Texas and California are two states rocked by economic earthquakes that are pulling each in opposite directions. California, once a growth powerhouse, is languishing in the throes of economic upheaval, while Texas is shaking up its economy with unparalleled business development.
This state of economic affairs was well documented in a recent USA Today article which marveled at Texas' business gains, calling the growth "one of the biggest economic shifts in the past half-century." Based on federal data, Texas has leapfrogged New York and is now the country's second-largest economy behind only California. And the gap is narrowing.
The newspaper relied on recently released data from the Bureau of Economic Analysis for its analysis. The verdict underscores how tax, labor and regulatory laws created by state legislatures directly impact economic growth in ways both harmful and helpful.
Despite the obvious factors shaping each state's business environment, USA Today viewed the differences as little more than luck. In its article, the newspaper quoted an economic forecaster from academia who accounted for Texas growth as equal parts "good planning and good fortune."
In a classic case of numbing stupidity or journalistic bias, the national newspaper concluded that the "economic winners of the last decade are states that focus on raw materials, government and senior citizens." Really? Apparently, the folks at USA Today are clueless about what drives business expansion.
States like Texas, where Republicans hold big legislative majorities, have outperformed the rest of the pack by making it easier for businesses to relocate, operate and prosper in the state. The losers, like Democrat Party controlled California, are heaping onerous regulation, taxes and labor laws upon the backs of business, stifling economic growth.
USA Today ignored these facts because an honest analysis would have exposed the Democratic Party's propensity for tax, labor and regulatory policies that are crippling economic development, both regionally and on the national level. With a little digging, here's what the newspaper would have found:
Texas is one of 22 states with right-to-work laws, which prevent employees from being forced to join a union as a condition of employment. This not only safeguards employees' rights, but attracts businesses suffering under the iron fist of union rules. On the other hand, California is one of 28 states that have bowed to union pressure to outlaw right-to-work rules. As a result, the Bureau of Labor reports that 17.2 percent of California workers belong to unions, even higher than the national average of 12 percent. Only 5.1 percent of the Texas workforce is represented by a union. Studies have shown that right-to-work states enjoy higher job growth. That research helps explain why unemployment in Texas was 8.0 percent at the end of May according to the Labor Bureau, while the jobless rate was 11.7 percent in California, significantly above the 9.1 percent national average.
Texas is one of seven states with no personal income tax, leaving consumers with more discretionary income to spend on goods and services. A family of three with a household income of $50,000 in Los Angeles pays the government 10.6 percent of their income.
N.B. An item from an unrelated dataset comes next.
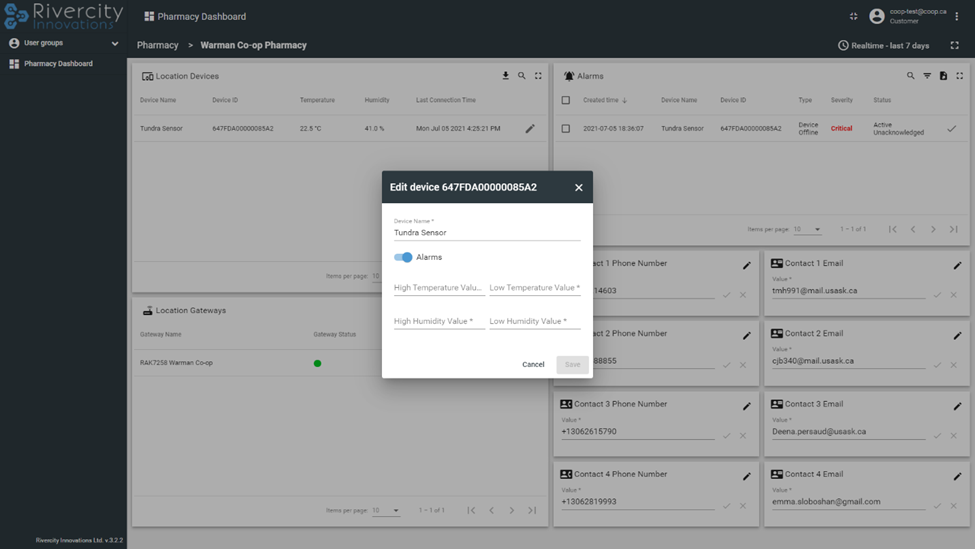The image size is (975, 549).
Task: Select all alarms header checkbox
Action: click(566, 100)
Tack on sales taxes and the burden becomes even worse. California's state sales tax is 9.25 percent with some cities and counties piling on local sales taxes on top of that, making it the highest in the nation. Texas is among the lowest at 6.25 percent. High taxes raise the cost of living for families, leaving households with less money to spend with local businesses.
Texas has no corporate profits tax, although it collects franchise fees. In 2006, the Texas legislature overhauled the tax structure providing for $3 billion in tax relief for business, reducing their tax burden by 33 percent. In contrast, the California legislature has saddled businesses with a 8.84 percent tax on profits. Banks and financial institutions pay an even higher rate of 10.84 percent. In weighing corporate tax burdens, the nonpartisan Tax Foundation ranked Texas 13th for its business friendly system, while California was nearly dead last at 48. It is no wonder that California's share of the national economy shrank faster than all but three states from 2000 to 2010, according to Bureau of Economic Analysis figures. Meanwhile, Texas' historic growth spurt during that same period has hiked the state's share of the U.S. economy to 8.3 percent.
Regulations on Texas businesses pale in comparison to California's bloated system of legal handcuffs. The governor's office in California released a study in 2009 that calculated the total cost of business regulation in the state at an astounding $492.994 billion. In addition, the analysis estimated that over regulation of business had robbed California of nearly 4 million jobs. Another California state-sponsored study this year, dubbed the "Commission on the 21st Century Economy," determined that the cost of doing business in California was almost 23 percent higher (on average) than other states.
Clearly, by any objective measurement California is overtaxed, overregulated, over unionized and overrated as a place to do business. The state will continue to shed jobs and spiral deeper into economic decline as a result of Democrats' tax and spend policies that have driven California to the brink of bankruptcy.
Don't expect any sympathy from Texas, which has targeted California businesses as part of its economic development program. With an economic output valued at more than $1 trillion annually and expanding, Texas has set its sights on wrestling away the No. 1 ranking from California.
When that happens, as it surely will, perhaps Californians will finally tire of the Democratic Party's anti-business policies in the once Golden State.